Justin L. Mack, justin.mack@Indystar.com
INDIANAPOLIS — Dozens of protesters, many in wheelchairs, demonstrated Sunday outside the Northside Indianapolis home of a member of President Donald Trump’s Cabinet.
The protesters from ADAPT chanted and hoisted signs at the home of Health and Human Services Secretary Alex Azar, near 75th Street and Washington Boulevard, in Meridian Hills.
ADAPT, a national advocacy group for the disabled, says the protest was meant to draw attention to its claim that shock devices are used on developmentally disabled patients at the Judge Rotenberg Educational Center in Canton, Mass., and the Food and Drug Administration has stalled on rules on that would end the practice.
The protesters told IndyStar they arrived at the home around 6 a.m. Sunday and would remain there until either Azar took action to have the shock devices banned, or until they were forcibly removed.
“They get shocked from 12 to 34 times a day for not taking off their jacket … anything that they’re not supposed to be doing. Going to the bathroom when they’re not supposed to, they get shocked for it,” said ADAPT member Chancelor Shingleton. “So we’re to talk to Alex Azar at his property … the lights were on at the house. As soon as we started chanting, they turned off the lights and dogs came.”
Shingleton said police were called, and the group settled in for a long demonstration.
“Right now we’re at a standstill,” he said. “It’s a simple piece of paper that stops harm being done to children with disabilities everyday. That’s all we want. We just want a child with disabilities to live an average life like we do. All it takes is his signature.”
As heavy showers soaked the protesters, repeated chants of “Shame of Alex!” could be heard throughout the neighborhood of $1 million homes. Because they were on private property, ADAPT’s presence led to Indianapolis police, fire and EMS being called to the scene to diffuse the situation, and provide aid if needed.
The police cars that lined the streets caused a scene and disturbed community members. Countless motorists and pedestrians stopped to seek answers from police and media gathered near police tape that stretched across Washington Boulevard.
Catherine Wade, a north-side resident who was walking byduring the protest, said she feared that someone had been killed when she approached.
“There are just so many police cars and lights and officers … it looks like a murder scene,” she said. “I’m so glad that no one is hurt, but it is very scary to wake up to all this on Sunday morning. I pray this all ends peacefully.”
According to the Indianapolis Metropolitan Police, protesters who refused to leave faced trespassing charges and would be removed from the property. A large number of the protestors did not disperse, so officials called in wheelchair accessible buses and other vehicles to transport the disabled protesters.

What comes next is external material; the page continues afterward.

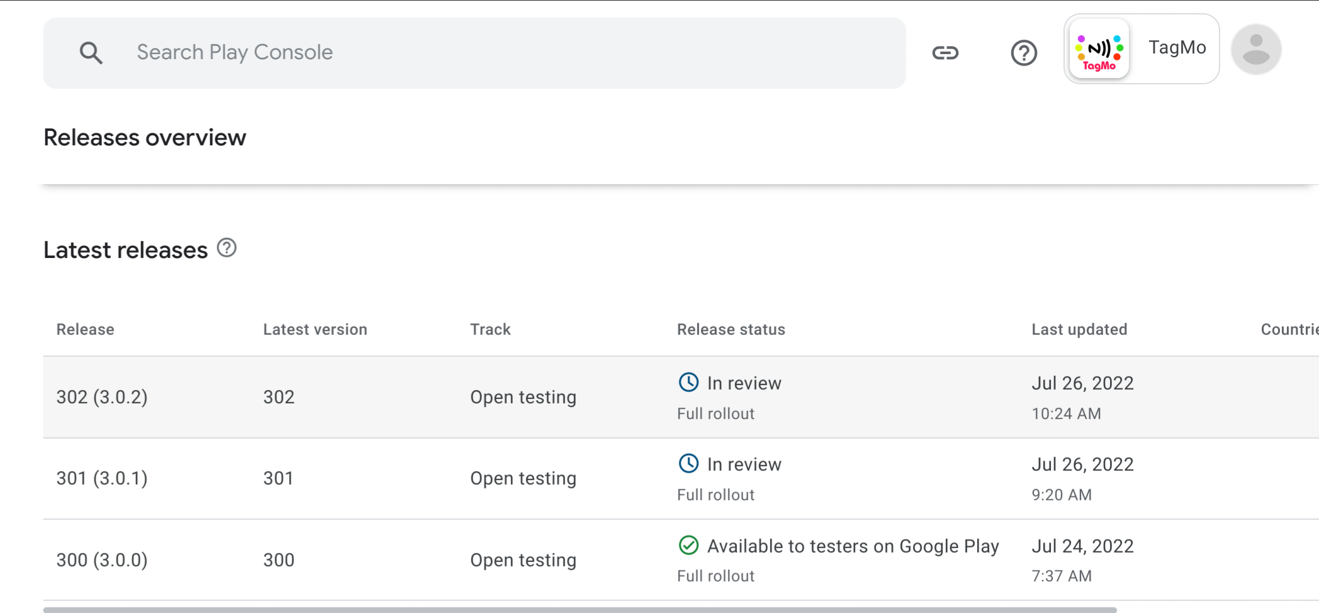Click the Release status column header

click(x=731, y=330)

ADAPT said it had more than 50 people demonstrating. Police at the scene told IndyStar around 11 a.m. Sunday that about 24 demonstrators were facing possible arrest.

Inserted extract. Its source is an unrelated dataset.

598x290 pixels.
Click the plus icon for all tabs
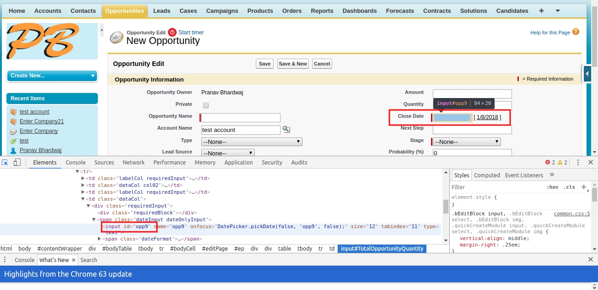(x=541, y=11)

Azar is a former Eli Lilly and Co. executive and now oversees the FDA as the HHS secretary. He often spends weekends in Indianapolis, but it is unknown if was home during the demonstration.
HHS spokeswoman Caitlin Oakley said the organization is open to meeting with groups like ADAPT, but not on these terms.
“This morning, uninvited protestors refused to leave private property when asked by local police. They did not have a permit to protest at this private residence,” Oakley said in a statement. “The Department meets with advocacy organizations, on a multitude of topics, via the appropriate channels.”
While the shock therapy ADAPT is protesting at the Judge Rotenberg Educational Center has many detractors, parents of some patients said the practice has made their children less violent, The Washington Post reported. The Rothenberg Center is the only one in the nation that uses the graduated electronic decelerator or GED.
Staff members use a remote control device to administer a 2-second jolts of electricity when they think a patient is about to misbehave, The Post reported.
Anita Cameron, an ADAPT organizer from the Rochester, N.Y. asserted that a 17-year-old patient at the center was shocked 31 times over seven hours for not removing his coat, according to an ADAPT news release on the protest.
“It happens every day to both children and adults,” Cameron said in the statement. “They are mostly people with developmental disabilities and mostly people of color.”
“Americans are being hurt and Alex Azar is allowing it to happen,” she added.